First, let's take a look at the unique values in the `occupation` column:
```{python}
yao.occupation.value_counts().to_dict()
```
As we can see, some respondents have multiple occupations, separated by "--". To query based on string containment, we can use the `str.contains()` method within our `query()`.
### Basic String Containment
To find all respondents who are students (either solely or in combination with other occupations), we can use:
```{python}
yao.query("occupation.str.contains('Student')")
```
This query will return all rows where the `occupation` column contains the word "Student", regardless of whether it's the only occupation or part of a multiple-occupation entry.
### Negating String Containment
To find respondents who are not students (i.e., their occupation does not contain "Student"), you can use the `~` operator:
```{python}
yao.query("~occupation.str.contains('Student')")
```
### Using `|` with string containment
To find respondents who are students or farmers, we can use:
```{python}
yao.query("occupation.str.contains('Student|Farmer')")
```
::: {.callout-tip title="Practice"}
### Practice Q: Symptoms
The symptoms column contains a list of symptoms that respondents reported.

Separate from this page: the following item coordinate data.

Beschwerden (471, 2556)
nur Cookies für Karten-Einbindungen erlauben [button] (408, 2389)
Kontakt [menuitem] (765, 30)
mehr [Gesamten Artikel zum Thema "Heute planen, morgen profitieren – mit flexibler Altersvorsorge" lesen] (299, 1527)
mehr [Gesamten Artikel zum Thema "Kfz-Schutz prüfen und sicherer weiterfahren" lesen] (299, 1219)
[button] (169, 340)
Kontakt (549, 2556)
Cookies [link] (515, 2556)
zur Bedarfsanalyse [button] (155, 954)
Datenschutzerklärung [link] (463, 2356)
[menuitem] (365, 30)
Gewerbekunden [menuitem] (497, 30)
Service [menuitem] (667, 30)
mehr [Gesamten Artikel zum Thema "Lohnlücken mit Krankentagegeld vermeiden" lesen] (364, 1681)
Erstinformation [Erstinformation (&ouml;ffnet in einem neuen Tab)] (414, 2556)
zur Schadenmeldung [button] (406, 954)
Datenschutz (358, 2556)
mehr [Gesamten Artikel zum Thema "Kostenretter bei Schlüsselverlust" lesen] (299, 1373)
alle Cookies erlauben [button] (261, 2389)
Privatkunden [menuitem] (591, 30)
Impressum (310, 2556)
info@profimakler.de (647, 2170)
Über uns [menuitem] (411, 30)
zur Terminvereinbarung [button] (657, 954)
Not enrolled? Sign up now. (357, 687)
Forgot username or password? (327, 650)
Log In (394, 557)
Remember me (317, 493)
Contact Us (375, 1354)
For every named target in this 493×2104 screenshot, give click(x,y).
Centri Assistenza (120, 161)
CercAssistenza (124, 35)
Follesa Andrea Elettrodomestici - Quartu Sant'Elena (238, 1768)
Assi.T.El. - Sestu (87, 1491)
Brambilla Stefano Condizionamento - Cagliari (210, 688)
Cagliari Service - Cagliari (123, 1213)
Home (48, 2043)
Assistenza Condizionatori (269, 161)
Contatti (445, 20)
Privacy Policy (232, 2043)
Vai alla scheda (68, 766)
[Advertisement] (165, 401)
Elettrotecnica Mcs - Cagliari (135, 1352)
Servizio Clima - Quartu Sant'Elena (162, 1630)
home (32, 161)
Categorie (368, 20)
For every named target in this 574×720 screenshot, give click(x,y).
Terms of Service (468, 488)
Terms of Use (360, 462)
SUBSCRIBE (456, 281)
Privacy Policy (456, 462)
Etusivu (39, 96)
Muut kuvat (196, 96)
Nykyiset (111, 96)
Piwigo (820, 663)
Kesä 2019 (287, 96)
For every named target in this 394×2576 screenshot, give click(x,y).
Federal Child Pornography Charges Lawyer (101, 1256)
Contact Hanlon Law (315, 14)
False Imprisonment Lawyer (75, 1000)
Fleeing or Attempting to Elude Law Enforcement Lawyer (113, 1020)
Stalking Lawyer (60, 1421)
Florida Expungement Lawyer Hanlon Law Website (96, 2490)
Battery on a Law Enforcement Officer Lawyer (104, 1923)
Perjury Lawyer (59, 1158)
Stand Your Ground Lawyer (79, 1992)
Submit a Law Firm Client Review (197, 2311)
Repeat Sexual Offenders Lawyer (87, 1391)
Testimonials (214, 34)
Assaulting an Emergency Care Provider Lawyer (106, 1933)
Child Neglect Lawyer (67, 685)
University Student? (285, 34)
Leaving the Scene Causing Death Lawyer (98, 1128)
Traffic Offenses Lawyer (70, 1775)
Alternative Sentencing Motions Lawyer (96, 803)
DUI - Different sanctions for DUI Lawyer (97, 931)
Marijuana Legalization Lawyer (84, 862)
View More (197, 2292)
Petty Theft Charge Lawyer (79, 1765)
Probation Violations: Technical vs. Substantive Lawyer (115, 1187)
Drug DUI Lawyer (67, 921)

Query `yao` to find respondents who reported "Cough" or "Fever" as symptoms. Your answer should have 219 rows.
```{python}
# Your code here
```
:::
## Wrap up
Great job! You've learned how to select specific columns and filter rows based on various conditions.
These skills allow you to focus on relevant data and create targeted subsets for analysis.
Next, we'll explore how to modify and transform your data, further expanding your data wrangling toolkit. See you in the next lesson!